▶ **Records for this task**:
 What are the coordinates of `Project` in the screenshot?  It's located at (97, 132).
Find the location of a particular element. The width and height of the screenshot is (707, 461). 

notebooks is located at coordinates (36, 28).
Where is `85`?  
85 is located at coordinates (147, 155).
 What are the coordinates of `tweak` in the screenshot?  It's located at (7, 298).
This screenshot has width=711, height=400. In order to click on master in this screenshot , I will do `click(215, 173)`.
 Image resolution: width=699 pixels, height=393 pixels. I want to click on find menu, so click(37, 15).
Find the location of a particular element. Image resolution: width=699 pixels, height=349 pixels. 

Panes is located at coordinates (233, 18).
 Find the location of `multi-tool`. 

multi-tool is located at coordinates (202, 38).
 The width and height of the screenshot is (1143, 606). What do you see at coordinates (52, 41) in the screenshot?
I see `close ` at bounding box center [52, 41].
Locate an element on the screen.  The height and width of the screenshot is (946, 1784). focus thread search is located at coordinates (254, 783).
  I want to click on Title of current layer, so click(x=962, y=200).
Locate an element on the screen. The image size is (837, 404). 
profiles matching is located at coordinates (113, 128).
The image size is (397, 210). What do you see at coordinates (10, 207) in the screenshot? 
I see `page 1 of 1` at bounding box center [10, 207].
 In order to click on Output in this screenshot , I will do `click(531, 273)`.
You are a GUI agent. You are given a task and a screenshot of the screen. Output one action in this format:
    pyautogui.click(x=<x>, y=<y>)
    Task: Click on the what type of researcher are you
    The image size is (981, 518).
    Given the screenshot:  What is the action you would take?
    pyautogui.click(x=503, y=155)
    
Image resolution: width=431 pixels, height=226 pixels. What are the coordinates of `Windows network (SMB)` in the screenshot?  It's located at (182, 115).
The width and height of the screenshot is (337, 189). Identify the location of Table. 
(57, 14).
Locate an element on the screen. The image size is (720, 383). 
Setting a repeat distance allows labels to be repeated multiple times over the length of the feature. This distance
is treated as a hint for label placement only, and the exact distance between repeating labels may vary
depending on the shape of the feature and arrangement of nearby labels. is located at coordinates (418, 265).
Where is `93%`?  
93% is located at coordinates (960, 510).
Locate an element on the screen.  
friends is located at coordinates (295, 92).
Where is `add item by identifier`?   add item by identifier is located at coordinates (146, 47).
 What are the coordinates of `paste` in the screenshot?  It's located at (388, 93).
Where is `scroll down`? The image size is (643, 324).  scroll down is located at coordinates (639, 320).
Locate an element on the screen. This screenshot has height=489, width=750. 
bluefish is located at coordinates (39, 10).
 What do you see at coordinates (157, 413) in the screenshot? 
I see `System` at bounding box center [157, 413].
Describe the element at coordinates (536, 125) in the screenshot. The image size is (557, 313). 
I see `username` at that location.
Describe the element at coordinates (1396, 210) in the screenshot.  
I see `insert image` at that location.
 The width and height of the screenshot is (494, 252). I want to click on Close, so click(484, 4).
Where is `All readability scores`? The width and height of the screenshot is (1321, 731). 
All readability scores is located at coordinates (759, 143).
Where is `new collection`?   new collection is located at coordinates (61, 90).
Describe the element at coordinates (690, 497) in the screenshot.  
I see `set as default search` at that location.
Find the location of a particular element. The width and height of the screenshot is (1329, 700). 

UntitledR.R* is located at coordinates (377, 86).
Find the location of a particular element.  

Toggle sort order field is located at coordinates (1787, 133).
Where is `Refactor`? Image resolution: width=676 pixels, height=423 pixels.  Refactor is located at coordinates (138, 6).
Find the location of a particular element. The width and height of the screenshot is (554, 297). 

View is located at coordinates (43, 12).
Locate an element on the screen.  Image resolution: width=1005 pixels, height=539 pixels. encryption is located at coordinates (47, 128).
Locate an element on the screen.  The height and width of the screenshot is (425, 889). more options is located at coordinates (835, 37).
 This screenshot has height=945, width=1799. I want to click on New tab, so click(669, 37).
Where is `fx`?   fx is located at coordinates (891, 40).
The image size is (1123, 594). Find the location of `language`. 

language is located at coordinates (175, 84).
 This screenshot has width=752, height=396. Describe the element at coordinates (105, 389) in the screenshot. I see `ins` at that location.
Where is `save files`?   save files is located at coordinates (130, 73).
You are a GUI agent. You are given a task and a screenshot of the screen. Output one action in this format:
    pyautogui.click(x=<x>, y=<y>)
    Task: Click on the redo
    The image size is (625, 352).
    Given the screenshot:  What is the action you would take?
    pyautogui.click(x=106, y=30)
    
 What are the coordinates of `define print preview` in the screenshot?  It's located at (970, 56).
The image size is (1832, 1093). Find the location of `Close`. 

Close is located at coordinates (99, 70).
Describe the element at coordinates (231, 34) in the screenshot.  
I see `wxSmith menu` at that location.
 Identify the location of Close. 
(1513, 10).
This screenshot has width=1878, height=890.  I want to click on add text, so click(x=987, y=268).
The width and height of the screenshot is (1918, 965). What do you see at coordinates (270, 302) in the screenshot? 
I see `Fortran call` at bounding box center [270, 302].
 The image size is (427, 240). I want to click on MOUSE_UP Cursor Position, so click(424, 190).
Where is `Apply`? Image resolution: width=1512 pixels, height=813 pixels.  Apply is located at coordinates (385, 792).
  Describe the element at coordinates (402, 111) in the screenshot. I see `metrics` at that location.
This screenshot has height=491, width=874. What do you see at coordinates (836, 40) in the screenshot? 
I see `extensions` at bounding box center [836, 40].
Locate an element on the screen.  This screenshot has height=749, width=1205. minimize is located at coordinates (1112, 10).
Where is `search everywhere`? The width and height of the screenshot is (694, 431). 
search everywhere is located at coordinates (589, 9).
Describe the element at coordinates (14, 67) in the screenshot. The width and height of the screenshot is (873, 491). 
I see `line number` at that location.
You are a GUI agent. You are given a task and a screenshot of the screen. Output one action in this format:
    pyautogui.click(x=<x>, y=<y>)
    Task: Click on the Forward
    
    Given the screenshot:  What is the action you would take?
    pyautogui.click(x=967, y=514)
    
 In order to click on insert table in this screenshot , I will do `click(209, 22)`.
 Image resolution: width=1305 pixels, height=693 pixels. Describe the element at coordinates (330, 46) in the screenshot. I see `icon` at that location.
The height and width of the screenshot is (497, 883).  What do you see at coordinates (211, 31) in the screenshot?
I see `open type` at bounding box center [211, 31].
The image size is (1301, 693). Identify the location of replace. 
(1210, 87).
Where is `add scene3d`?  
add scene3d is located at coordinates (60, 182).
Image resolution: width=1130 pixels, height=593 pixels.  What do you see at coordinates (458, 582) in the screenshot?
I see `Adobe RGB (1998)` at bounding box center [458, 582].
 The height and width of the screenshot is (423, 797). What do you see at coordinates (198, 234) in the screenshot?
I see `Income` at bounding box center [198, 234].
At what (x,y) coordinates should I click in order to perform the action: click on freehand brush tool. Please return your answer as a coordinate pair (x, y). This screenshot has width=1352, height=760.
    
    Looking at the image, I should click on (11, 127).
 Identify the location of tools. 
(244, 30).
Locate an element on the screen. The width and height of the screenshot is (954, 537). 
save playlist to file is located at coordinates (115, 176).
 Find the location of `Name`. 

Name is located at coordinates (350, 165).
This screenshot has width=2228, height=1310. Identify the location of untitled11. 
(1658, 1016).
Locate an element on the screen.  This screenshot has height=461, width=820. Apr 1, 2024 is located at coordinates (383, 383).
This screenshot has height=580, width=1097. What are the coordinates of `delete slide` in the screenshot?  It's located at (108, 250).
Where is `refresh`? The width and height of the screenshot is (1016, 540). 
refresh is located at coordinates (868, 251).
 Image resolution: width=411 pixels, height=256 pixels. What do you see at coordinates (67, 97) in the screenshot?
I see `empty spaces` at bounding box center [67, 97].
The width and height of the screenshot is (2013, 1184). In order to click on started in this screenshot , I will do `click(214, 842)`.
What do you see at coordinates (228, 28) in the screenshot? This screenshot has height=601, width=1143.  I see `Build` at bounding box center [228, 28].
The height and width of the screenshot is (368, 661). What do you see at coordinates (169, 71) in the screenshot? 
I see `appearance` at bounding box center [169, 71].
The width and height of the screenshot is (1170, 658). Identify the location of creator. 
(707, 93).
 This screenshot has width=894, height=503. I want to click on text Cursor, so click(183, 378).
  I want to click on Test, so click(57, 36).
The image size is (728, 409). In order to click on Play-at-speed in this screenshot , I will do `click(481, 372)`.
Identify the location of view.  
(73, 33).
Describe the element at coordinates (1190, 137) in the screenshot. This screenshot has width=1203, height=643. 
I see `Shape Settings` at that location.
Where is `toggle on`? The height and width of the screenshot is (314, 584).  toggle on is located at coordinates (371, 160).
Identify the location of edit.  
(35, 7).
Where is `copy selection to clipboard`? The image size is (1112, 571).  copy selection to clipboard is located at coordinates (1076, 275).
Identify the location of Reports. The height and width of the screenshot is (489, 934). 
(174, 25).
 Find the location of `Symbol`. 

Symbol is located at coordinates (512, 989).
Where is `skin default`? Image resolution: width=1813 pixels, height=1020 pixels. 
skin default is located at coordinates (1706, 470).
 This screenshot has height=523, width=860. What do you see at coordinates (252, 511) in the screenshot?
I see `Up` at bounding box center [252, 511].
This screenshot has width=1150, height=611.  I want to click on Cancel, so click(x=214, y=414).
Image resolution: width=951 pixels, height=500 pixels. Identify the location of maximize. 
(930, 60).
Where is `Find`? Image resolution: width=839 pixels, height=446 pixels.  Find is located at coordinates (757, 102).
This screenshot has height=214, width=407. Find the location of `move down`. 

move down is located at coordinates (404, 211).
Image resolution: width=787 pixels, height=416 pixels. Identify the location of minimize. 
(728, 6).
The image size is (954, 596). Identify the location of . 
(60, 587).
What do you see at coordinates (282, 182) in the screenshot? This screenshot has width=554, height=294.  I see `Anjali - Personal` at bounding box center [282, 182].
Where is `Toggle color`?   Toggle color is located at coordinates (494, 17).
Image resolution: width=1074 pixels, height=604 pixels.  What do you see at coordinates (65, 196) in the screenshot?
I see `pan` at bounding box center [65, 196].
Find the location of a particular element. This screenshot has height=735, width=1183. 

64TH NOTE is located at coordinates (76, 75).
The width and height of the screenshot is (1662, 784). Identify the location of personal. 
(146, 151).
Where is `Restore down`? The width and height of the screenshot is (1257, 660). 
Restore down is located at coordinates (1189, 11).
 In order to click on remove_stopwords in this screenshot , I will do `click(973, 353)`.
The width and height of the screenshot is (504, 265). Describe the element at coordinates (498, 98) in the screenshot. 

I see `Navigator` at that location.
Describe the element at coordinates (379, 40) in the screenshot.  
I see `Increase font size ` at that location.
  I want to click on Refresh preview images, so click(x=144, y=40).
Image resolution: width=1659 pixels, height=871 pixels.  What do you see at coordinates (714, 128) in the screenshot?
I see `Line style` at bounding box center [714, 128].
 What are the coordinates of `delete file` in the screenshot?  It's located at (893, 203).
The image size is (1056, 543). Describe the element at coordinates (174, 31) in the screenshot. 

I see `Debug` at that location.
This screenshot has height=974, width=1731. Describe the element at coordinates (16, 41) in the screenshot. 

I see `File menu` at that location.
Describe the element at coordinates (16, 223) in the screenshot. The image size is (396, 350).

▶ **Aim**:
Rewrite the records starting at the line containing "is (554, 297)." and ending at the line containing "coordinates (891, 40).", swapping "element" for "item" and leaving everything else unchanged.

▶ **Answer to the problem**:
Find the location of a particular item. The width and height of the screenshot is (554, 297). 

View is located at coordinates (43, 12).
Locate an item on the screen.  Image resolution: width=1005 pixels, height=539 pixels. encryption is located at coordinates (47, 128).
Locate an item on the screen.  The height and width of the screenshot is (425, 889). more options is located at coordinates (835, 37).
 This screenshot has height=945, width=1799. I want to click on New tab, so click(669, 37).
Where is `fx`?   fx is located at coordinates (891, 40).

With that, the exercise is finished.